Eli Wallach 1915-2014

Eli Wallach was an American original and, some would say a national treasure. Born in Brooklyn and with a college degree in education, Wallach came into serious acting relatively late, after serving in World War 2, studying at the Actor’s studio with a generation of great American actors including Marlon Brando and Paul Newman. Whether playing a bandit in The Magnificent Seven, a misfit in The Misfits or one of the seemingly endless string of Italian American character roles he seemed destined to give inimitable life to, the Honorary Academy Award-winning Wallach brought a vital truth to stage and screen. The Golden Globe nominated actor (for Elia Kazan’s Baby Doll in 1957) was equally at home in a Tennessee Williams Broadway play, a Clifford Odets teleplay or as Mr.
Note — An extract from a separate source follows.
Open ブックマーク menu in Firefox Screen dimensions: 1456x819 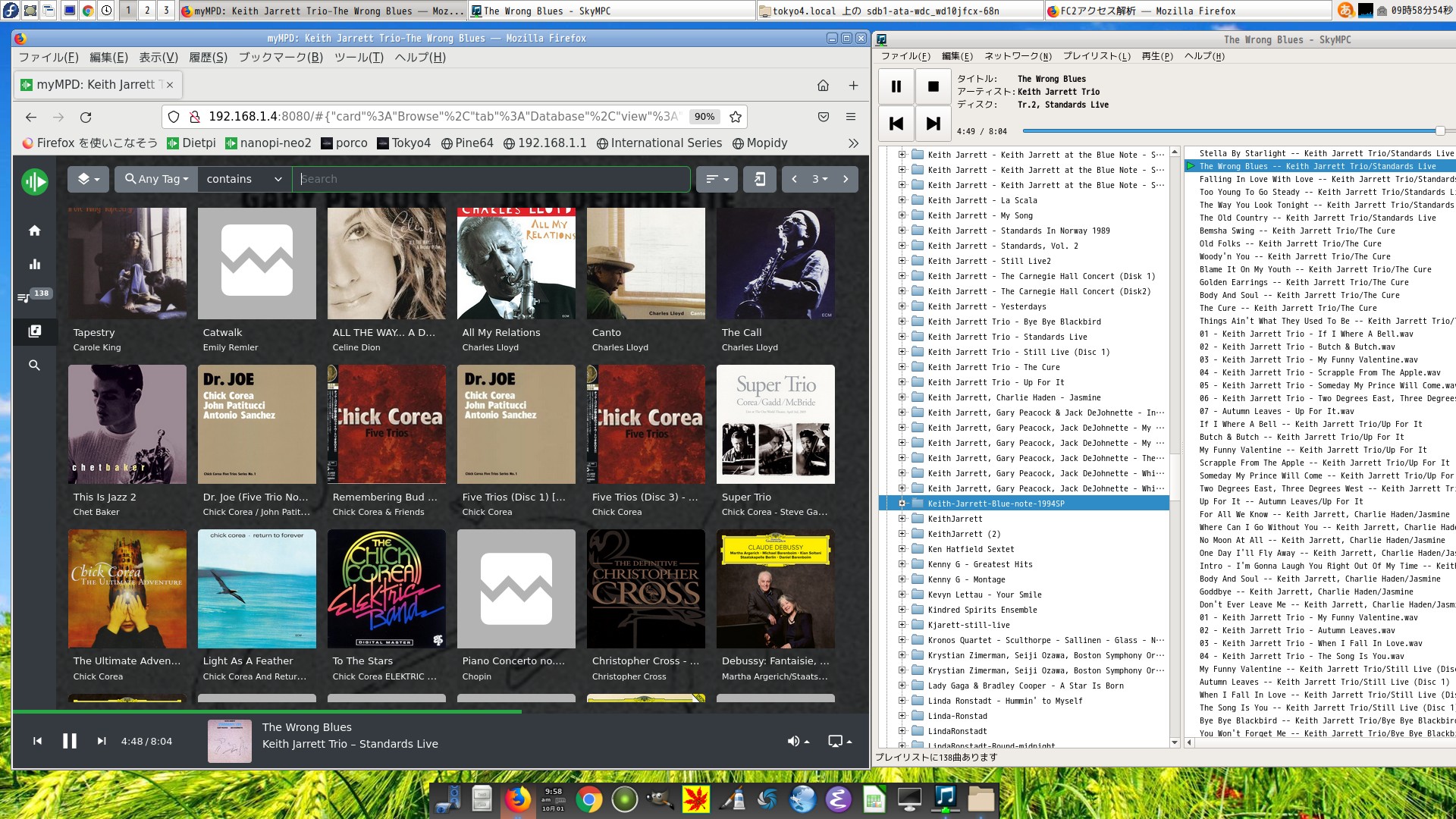click(x=281, y=58)
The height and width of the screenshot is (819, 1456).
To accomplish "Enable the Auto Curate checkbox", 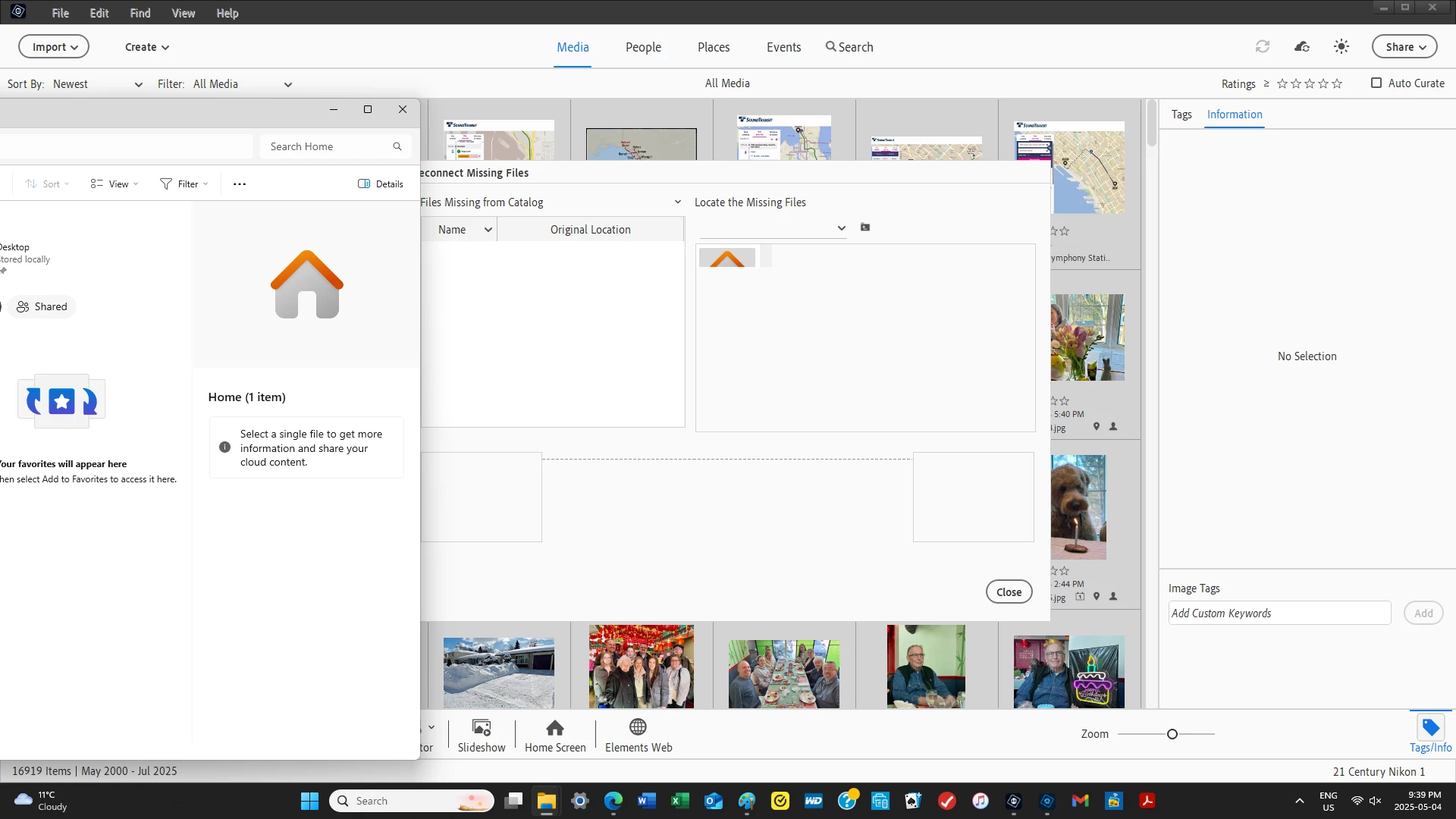I will tap(1376, 83).
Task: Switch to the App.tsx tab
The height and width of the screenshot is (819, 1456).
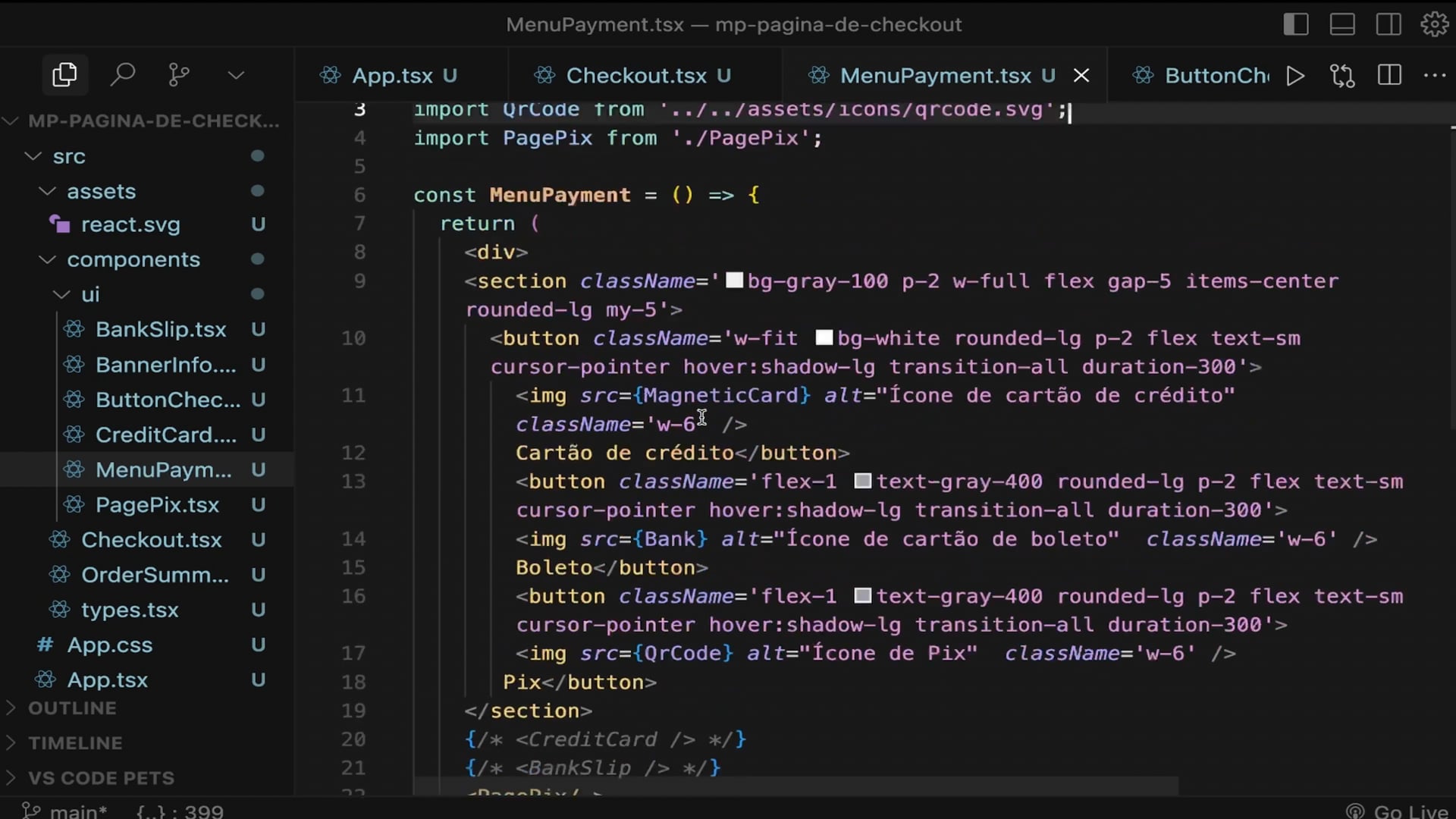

Freeze in the original Batman series, not to mention as unforgettable outlaw Tuco in Sergio Leone’s The Good, The Bad and The Ugly. In 2006, at the age of 91, the Jewish actor told the HFPA “I’ve made 80 movies. In the first 7 or 8 I was playing Italian gangsters. Then I played a Greek thief for Disney. Then I played half-breeds in the jungle in Cambodia. Now I’m finally getting to the Jewish stage”. Aside from Kazan and Leone, Wallach worked with such directors as John Huston, Oliver Stone, Francis Ford Coppola and Roman Polanski. As he told us in 2006: “The people I worked with enriched my life. I mean I’ve been directed by Kazan, Huston and Don Siegel and Leone. I’ve acted on stage with Charles Laughton, Henry Fonda (….), Zero Mostel….and I was lucky to get good material to act in so that I feel I’m richer for what I’ve gone through”. We feel the same for having witnessed his work.